Men cruising for men cause problems for neighbors, police and the outed gay community

1 comment
It was the pair of men's green bikini underwear that finally pushed Peggy Smith over the edge. She stepped on them when she got out of her car to take a walk along the trail at the airport overlook on Old Dowd Road last spring. They'd been casually tossed aside, likely after a tryst between two of the dozens of men who prowl the area daily, looking for sex with strangers.

"I was so pissed off," Smith said. But when she set out to do something about it, she couldn't find anyone willing to listen. Douglas International Airport Aviation Director Jerry Orr wouldn't return her phone calls and told her to call the airport police.

"The head of airport police said they have as much right as I do to be up there," said Smith. "I'll be damned if anyone has a right to subject me to stepping on a pair of their underwear. Now it's all queers up there all the time."

Smith says she now walks on the treadmill at home.

A woman named Jackie and her husband gave up their walks at the overlook trail after she saw a man wearing only a shirt standing by one of the cars in the parking lot. The couple was used to the condoms that sometimes littered parts of the trail, but outright nudity was too much. They stopped taking their kids up there as well, and found a new spot to exercise.

The official position of the airport police, who patrol the area, is that the overlook is a safe, family-oriented place to walk, picnic or watch the airplanes take off.
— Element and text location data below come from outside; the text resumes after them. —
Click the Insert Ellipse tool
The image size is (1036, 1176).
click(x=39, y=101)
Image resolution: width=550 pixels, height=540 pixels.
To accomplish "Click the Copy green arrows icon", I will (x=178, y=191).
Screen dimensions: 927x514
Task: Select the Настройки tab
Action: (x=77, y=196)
But catch a cop or his friends off the record and you'll hear a different story. When one officer shined his light into a car he pulled over near the overlook, he discovered that the man inside was completely naked. The man told the officer that he was changing clothes. The officer pulled the man out of the car and made him put his clothes back on.

"We know it goes on," says another officer. "We patrol the overlook, but we don't sit there and watch it."

Tony Merritt, who likes to jog along the overlook trail, says he now understands what women go through when they walk by a construction site. He says men have heckled him on more than one occasion when he jogged by the overlook. The same thing has happened to Robert Davenport.

"I'd be jogging out there and they'd make passes from the overlook area to where the people park to walk," Davenport said. "They'll scream out their windows and make remarks like a man would to a woman, 'Woo, hey baby' and crap like that. Just enough to piss you off. It's definitely not a comfortable feeling."

But it's not that way for everyone. Unless you know what to look for, or happen to be mistaken for one of the regulars who park in the area, the subtle courtship rituals -- called "cruising" -- that take place at the overlook might escape your notice completely.

It works like this. At lunch and after work hours, cars driven by lone men pour into the parking lot of the overlook. Families and sightseers usually park right up against the fence at the front of the lot to watch the planes take off. Single men driving nondescript vehicles line the parking spaces near the back of the lot, leaving the spaces next to them vacant so other cars can pull in beside them. The middle of the lot serves as a kind of catwalk. Cruisers drive their cars into the lot and turn left, slowly parading past the line of parked cars in the back of the lot, checking out the men seated in them. Sometimes, if a cruiser wants a better look, he'll loop behind the other cruisers parked in the back of the lot and continually drive in a circle around the parked cars until he pulls in next to another car or moves on.

After circling a few times, if they don't see anything they like, men parked at the back of the lot often pull out and follow a predictable route that includes a small parking lot for pedestrians just outside the overlook and an adult bookstore called Highway 74 News and Video on the corner of Barry Drive and Wilkinson Boulevard.

The overlook is just one of dozens of hotspots around Charlotte where men meet surreptitiously for sex. Despite regular sting operations by Charlotte-Mecklenburg vice officers, parks like Kilbourne, Freedom and Park Road also attract a fair amount of traffic.

Cruisers don't seem out of place because they often look like they belong in these places. They're often older men who have none of the mannerisms of gay culture that homosexual men often adopt. They drive family type vehicles, because many of them are married. They don't go to gay bars because they're afraid someone they know might find out about it.